Assessing fruit production and harvesting effects on Carapa procera DC. population, a threatened oil tree in Burkina Faso, West Africa
Article
  • Jul 2021
The exploitation of non-timber forest products contribute considerably to local livelihoods for subsistence in developing countries. The study aims to assess the structure and fruit production of C. procera natural populations in harvesting and non-harvesting sites and to compare the structure characteristics and fruits yields of the two sites. The study was carried out in Burkina Faso on both, harvesting and non-harvesting sites.

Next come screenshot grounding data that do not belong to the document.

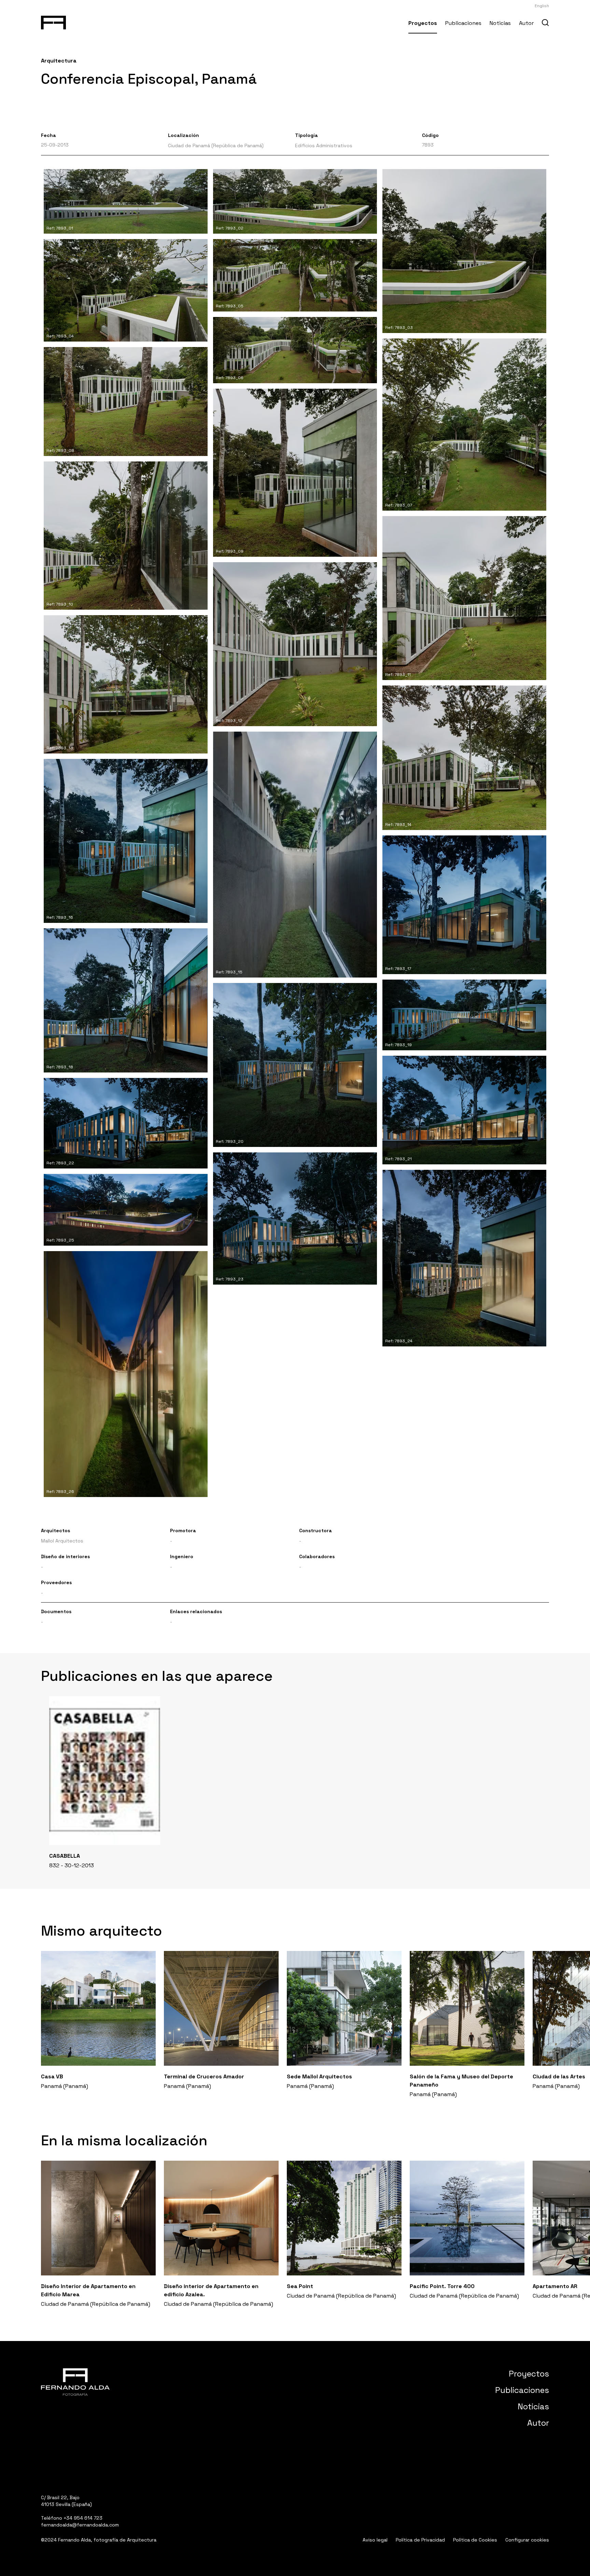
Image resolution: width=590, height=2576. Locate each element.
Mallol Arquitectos (62, 1541)
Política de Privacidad (420, 2540)
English (542, 6)
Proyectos (422, 23)
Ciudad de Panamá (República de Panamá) (216, 145)
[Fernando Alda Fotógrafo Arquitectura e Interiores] (53, 21)
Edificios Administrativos (323, 145)
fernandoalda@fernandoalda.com (80, 2525)
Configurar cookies (527, 2540)
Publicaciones (463, 23)
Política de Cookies (475, 2540)
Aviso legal (375, 2540)
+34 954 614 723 (83, 2518)
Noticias (500, 23)
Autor (526, 23)
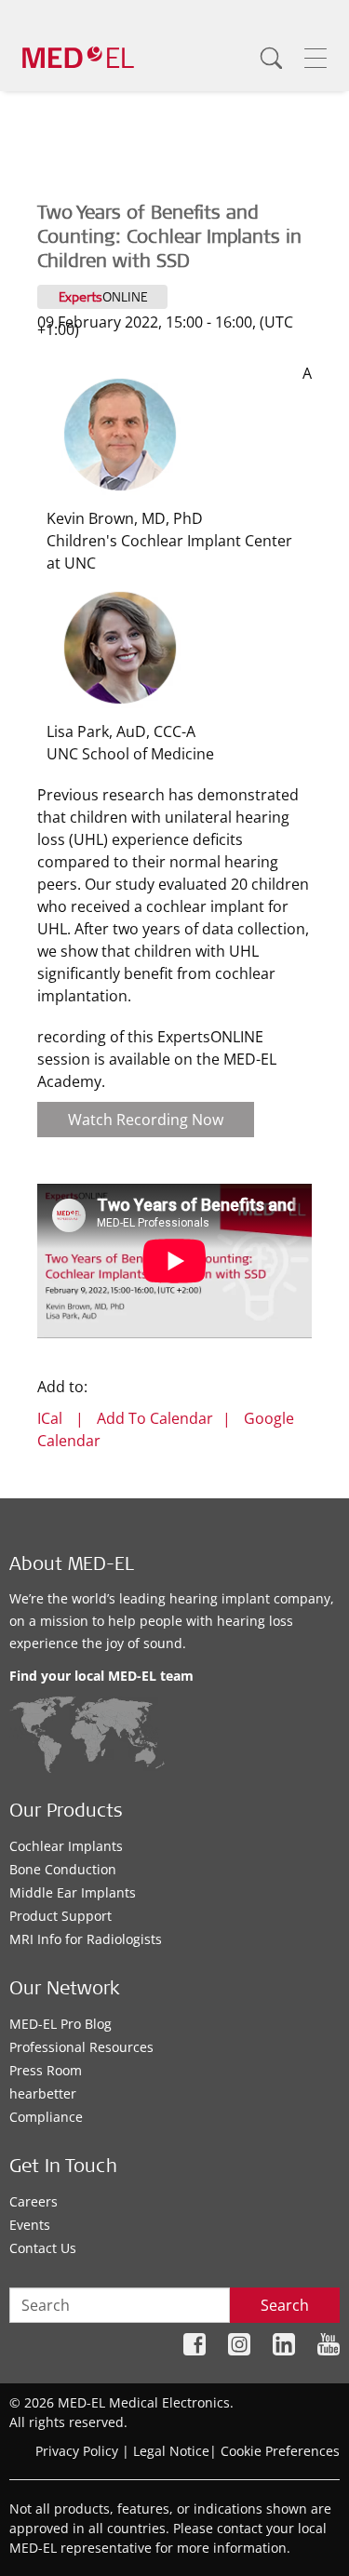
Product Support (60, 1916)
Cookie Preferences (280, 2451)
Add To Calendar (155, 1418)
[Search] (271, 58)
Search (285, 2305)
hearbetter (42, 2093)
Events (29, 2225)
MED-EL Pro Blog (60, 2024)
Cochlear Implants (66, 1846)
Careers (33, 2201)
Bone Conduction (62, 1869)
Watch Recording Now (145, 1119)
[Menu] (315, 58)
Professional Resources (81, 2047)
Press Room (45, 2070)
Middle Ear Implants (72, 1892)
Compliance (46, 2117)
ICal (49, 1418)
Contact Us (42, 2248)
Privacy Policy (76, 2451)
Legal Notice (171, 2451)
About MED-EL (71, 1566)
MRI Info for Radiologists (85, 1939)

Eighty fruits bearing trees (40 per site) were sampled, from each, all the fruits were counted. Dendrometric parameters were measured in 80 plots of 1000 m². In each plot, diameter at breast height (dbh) and total height of trees were measured. Density, basal area, mean diameter and height were computed for each site. Analyses of variance were performed to test differences between sites based on measured variables. Weibull theoretical model was used on size class distribution to analyze trees structure in both sites. The results showed that the production of fruits reach a mean of 6462.73 ± 4237.51 fruits/ha and 9103.44 ± 7631.88 fruits/ha, respectively in non-harvesting and harvesting site. Significant differences (p < 0.05) were found for tree densities, basal area and tree height between sites with highest values in the harvesting site. The size class distribution of trees showed in both sites the existing of potential regeneration with the dominance of young trees (1 < c < 2) with some survival difficulties during the growth stages. C. procera populations exhibit a high potential of fruit production and natural regeneration but are influenced by pressures impact.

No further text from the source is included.